Editorial voices from elsewhere
Excerpts from recent editorials in newspapers in the United States and abroad as compiled by the Associated Press:
The Obama administration is reportedly poised to ask Congress to exempt Egypt from the law that requires ending financial aid in the event of a military coup, and that would be a misreading of the situation.
Any support for such an exemption would have to be based on the belief that Egypt’s recent referendum, which passed with overwhelming approval by voters, means the military leadership is actually practicing and embracing democracy.
The evidence, unfortunately, points in the opposite direction.
Egypt’s opposition media have been shut down, and three journalists for Al Jazeera have been imprisoned without any charges. Meanwhile, the constitution adopted last weekend exempts the army, police and intelligence services from civilian control while allowing these very same arms of the government to prosecute anyone they deem threatening in military courts.
The great promise of 2011’s Arab Spring, which began in Tunisia and spread very quickly to Egypt, took its time before reaching its goals in the former but has not even come close to bringing about the kind of pluralistic, democratic government so many Egyptians had in mind when they demonstrated against the stifling regime of former dictator Hosni Mubarak.
But as bad as Mubarak may have been, he was at least a staunch ally of the United States. The government now calling the shots in Cairo is no such ally, and pouring American dollars into its treasury won’t change that unhappy truth.
Incredibly, the World Health Organization says 5.4 million people around the planet suffer early death each year because of tobacco smoking. Cigarettes are an international curse, the worst cause of unnecessary sickness and lost lifespan.

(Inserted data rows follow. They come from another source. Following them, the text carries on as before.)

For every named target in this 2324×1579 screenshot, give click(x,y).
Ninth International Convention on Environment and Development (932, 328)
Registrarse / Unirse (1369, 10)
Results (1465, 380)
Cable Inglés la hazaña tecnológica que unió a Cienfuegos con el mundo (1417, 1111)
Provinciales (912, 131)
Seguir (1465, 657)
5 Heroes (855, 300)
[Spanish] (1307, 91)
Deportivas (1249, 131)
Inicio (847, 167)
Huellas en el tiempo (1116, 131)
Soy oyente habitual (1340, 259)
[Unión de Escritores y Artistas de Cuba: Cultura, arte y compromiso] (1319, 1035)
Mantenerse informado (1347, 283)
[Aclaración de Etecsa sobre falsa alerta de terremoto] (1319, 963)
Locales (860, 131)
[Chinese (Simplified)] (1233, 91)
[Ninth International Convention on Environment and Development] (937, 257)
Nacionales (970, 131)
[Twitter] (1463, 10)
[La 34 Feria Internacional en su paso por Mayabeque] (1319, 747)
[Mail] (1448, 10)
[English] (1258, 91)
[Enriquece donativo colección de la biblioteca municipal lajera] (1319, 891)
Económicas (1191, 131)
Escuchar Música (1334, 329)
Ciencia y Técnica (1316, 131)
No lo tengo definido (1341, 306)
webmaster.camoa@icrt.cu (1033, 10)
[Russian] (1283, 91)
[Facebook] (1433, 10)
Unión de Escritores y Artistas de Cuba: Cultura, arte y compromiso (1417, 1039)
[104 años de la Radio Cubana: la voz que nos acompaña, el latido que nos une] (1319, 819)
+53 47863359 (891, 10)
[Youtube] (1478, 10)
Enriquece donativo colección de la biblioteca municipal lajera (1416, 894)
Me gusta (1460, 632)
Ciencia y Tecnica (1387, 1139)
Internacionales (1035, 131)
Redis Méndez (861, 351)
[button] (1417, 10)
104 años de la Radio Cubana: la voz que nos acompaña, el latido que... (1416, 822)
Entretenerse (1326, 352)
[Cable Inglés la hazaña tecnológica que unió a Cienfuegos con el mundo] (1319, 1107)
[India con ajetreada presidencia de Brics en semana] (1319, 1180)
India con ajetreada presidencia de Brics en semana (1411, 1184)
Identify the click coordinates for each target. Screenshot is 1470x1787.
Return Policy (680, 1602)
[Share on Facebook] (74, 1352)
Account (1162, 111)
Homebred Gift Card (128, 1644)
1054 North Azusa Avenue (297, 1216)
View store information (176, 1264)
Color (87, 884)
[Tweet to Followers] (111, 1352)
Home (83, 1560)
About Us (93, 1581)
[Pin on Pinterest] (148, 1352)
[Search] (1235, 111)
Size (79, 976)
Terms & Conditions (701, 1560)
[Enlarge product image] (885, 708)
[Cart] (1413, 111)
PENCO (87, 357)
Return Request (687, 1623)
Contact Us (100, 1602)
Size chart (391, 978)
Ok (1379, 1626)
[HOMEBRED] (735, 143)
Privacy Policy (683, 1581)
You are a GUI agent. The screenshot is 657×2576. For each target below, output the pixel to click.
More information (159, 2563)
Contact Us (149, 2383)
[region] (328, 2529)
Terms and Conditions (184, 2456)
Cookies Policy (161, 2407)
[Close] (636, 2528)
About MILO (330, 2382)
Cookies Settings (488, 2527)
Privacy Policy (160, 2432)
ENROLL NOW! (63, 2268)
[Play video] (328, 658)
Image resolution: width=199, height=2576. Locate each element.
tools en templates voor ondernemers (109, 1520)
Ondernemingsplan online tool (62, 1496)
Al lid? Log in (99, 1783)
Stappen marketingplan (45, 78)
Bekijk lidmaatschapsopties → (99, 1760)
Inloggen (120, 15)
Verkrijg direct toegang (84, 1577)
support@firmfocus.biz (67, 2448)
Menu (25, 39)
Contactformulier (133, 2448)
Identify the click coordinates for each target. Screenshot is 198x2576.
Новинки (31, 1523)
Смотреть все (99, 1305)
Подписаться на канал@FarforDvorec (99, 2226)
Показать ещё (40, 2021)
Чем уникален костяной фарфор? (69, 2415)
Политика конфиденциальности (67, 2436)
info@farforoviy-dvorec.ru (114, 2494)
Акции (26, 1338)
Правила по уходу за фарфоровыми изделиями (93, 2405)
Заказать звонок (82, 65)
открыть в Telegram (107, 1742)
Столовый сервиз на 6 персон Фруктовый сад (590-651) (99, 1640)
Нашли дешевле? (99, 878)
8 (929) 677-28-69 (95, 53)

The latest New England Journal of Medicine says the world could avoid 200 million needless deaths by 2025 – and also gain trillions in tax revenue – if tobacco taxes were tripled worldwide, preventing millions of youths from becoming addicted.
Most American states have boosted taxes to prevent the young from becoming addicts. The U.S. average now is around $1.50 per pack. But West Virginia lags far behind, with just a 55-cent tax – the nation’s 44th lowest.
Each year, health reformers in the Legislature try to boost the state’s cigarette tax, but high-paid tobacco lobbyists defeat this lifesaving attempt. As a result, West Virginia continues to have America’s worst smoking rate – an ugly distinction.
With the 2014 Legislature in full swing, conscientious senators and delegates who oppose unnecessary sickness and death among West Virginians – and who see a need for extra revenue – should rally behind an effort to help this state catch up with the rest of America.
Barack Obama has been wise to largely ignore the lunar left’s clamor for what would amount to the crippling of America’s intelligence-gathering capabilities following the allegations made by the National Security Agency defector Edward Snowden from his sanctuary in Moscow.
The president deserves credit for the way in which, in his keynote Washington address on the issue, he emphasized the crucial importance of intelligence gathering in the post-9/11 world and pointed out that the NSA has not abused its powers, violated the law or been cavalier about civil liberties.
The 9/11 Commission’s report devastatingly detailed how Washington’s inability to track terrorist communications allowed the hijackers to go undetected. There is always a legitimate case for control over agencies involved in surveillance. But crippling them would be a sure-fire way of allowing more 9/11s.